Just how 'they' work out if people are optimists, realists, or pessimists I am not too sure.
Sometime early in 2014, and you will find evidence of this on this very site, I started suggesting that 2015 was not going to be a very good year for Australia—in financial terms. Further, I added that 2016 was most likely going to be even worse; especially here in Western Australia.
Well, baring those West Australian's that won the Lotto or inherited big money, I don't think there is any doubt that 2015 was a somewhat less than encouraging year. Depending which report you read property prices have fallen either 4.5 percent or 6.2 percent. Household debt is at an all time high, and both the Federal and state governments are basically bankrupt. If they were normal people they would be in court filing for bankruptcy.
The big mistake the governments made is a classic one. They borrowed money in 2011, 2012, 2013, and 2014 as if the resourced boom was going to last 20 years (as the experts were then predicting), or more, and they could pay these loans pay it back with ease—twice over if they wanted to. The good times were amazing.
And then in late 2014 the boom went bang and they were stuck with massive amounts of money owing that they really have no hope of paying back within the prescribed time—unless they do something magical. In some cases, even though the boom was obviously over, they still kept borrowing money based on the assumption the bust was only temporary.

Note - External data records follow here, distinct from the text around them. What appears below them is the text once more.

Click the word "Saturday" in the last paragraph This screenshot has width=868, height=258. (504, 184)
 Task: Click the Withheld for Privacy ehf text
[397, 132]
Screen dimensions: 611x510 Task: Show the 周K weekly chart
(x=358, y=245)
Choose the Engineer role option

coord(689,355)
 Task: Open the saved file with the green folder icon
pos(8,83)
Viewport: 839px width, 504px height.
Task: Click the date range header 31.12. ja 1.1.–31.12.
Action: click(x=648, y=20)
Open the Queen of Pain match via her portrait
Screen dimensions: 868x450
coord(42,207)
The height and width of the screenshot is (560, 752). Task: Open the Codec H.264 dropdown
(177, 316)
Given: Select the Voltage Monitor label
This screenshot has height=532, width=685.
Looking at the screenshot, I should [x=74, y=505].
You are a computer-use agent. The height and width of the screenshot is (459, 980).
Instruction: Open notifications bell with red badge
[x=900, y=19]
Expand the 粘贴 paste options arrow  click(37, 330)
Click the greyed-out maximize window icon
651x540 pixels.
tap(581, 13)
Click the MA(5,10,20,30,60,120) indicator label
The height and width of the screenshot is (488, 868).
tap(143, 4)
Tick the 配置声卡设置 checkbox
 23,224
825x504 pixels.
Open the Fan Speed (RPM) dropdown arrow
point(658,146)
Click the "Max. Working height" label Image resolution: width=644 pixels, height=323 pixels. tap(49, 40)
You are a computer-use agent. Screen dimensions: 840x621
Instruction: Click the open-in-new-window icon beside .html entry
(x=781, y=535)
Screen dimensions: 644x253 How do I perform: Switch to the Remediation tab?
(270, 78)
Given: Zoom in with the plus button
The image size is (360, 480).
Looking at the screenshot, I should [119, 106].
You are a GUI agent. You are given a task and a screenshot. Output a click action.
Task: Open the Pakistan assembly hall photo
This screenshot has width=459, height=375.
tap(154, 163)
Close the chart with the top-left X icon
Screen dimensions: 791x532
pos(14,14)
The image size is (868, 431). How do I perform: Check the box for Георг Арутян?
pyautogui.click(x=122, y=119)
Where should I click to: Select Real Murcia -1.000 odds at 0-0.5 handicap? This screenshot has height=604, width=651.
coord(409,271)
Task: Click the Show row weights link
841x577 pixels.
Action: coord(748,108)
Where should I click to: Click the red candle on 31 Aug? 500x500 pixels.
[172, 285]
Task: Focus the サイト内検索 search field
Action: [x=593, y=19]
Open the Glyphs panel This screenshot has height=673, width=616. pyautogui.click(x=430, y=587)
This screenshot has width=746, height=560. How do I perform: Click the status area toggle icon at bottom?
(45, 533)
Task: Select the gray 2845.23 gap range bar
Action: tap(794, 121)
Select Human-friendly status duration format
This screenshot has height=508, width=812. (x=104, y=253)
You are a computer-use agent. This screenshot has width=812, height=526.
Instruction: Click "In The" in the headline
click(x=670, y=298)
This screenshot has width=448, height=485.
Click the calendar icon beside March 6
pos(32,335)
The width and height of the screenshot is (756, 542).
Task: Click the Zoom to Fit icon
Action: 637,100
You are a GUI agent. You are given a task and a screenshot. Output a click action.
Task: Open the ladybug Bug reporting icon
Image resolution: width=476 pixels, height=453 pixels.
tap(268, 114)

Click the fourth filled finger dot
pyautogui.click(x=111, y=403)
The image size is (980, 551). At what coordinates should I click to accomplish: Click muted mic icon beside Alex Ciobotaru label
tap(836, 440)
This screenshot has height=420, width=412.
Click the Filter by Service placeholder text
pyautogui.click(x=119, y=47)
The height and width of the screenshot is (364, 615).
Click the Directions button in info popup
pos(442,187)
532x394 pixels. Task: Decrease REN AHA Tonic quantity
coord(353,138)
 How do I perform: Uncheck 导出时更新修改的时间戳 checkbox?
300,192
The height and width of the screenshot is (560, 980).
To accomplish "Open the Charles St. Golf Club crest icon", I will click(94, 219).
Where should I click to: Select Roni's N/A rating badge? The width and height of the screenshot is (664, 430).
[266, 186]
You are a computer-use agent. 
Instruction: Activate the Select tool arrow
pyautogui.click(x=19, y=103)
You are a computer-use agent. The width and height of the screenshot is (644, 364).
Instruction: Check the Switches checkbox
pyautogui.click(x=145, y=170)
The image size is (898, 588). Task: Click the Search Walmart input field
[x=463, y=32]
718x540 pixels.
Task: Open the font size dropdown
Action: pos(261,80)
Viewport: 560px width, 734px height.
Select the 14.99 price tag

But now it is pretty obvious that the resources lead boom is over, at least for the foreseeable future. Even BHP Billiton are saying that they don't see iron ore or coal or gas or crude getting back to pre-2015 levels for the remainder of 2015 and all of 2016.
Unlike you and me, and businesses, Governments do have some 'magic' they can call on. Magic called taxes. Due to the amount of debt both the Federal and state governments are carrying due to the double-arm gimmee-gimmee borrowing they did before the bust it is almost certain that some kind of tax has to go up. Outside of striking an easy-draw oil field half the size of the moon somewhere in inland Australia I just don't see how they can avoid increasing taxes.
So the question then becomes: What taxes will they increase to get the money needed to service the loans?
The current favourite is the GST, but some initial calculations by people far smarter than me seems to suggest that increasing the GST to 15% will not make enough money to cover the problem. Another option is to increase the Medicare levy for a couple or years. Or they could lower the income tax threshold. One option that is getting more traction every month is to amend how capital gains tax is assessed. Currently only 50 percent of capital gains on property or profit from the sale of shares is taxable. Even an amendment like making the first $5,000 of capital gains in a year tax free but the remainder fully taxable might make up the difference they need after raising the GST to 15%.
The one that worries me the most is when articles pop up suggesting changing superannuation in some way so that the government can somehow milk a percentage off the 2 trillion dollars of superannuation that Australian's have tucked away. Even if the government could just skim 5 percent off this handy little treasure chest of loot they would get 100 billion dollars back in the bank; and a 10 percent skim would get them 200 billion. That would be a very handy sum and they could get it quickly in a lump sum.
So, in those oft-used words; 2016 is shaping up to be an interesting year.
I think it was John C. Dvorak that said (something like): The signs of a coming depression are that there are more hookers, they are better looking, they cost less; and the middle classes pay more tax.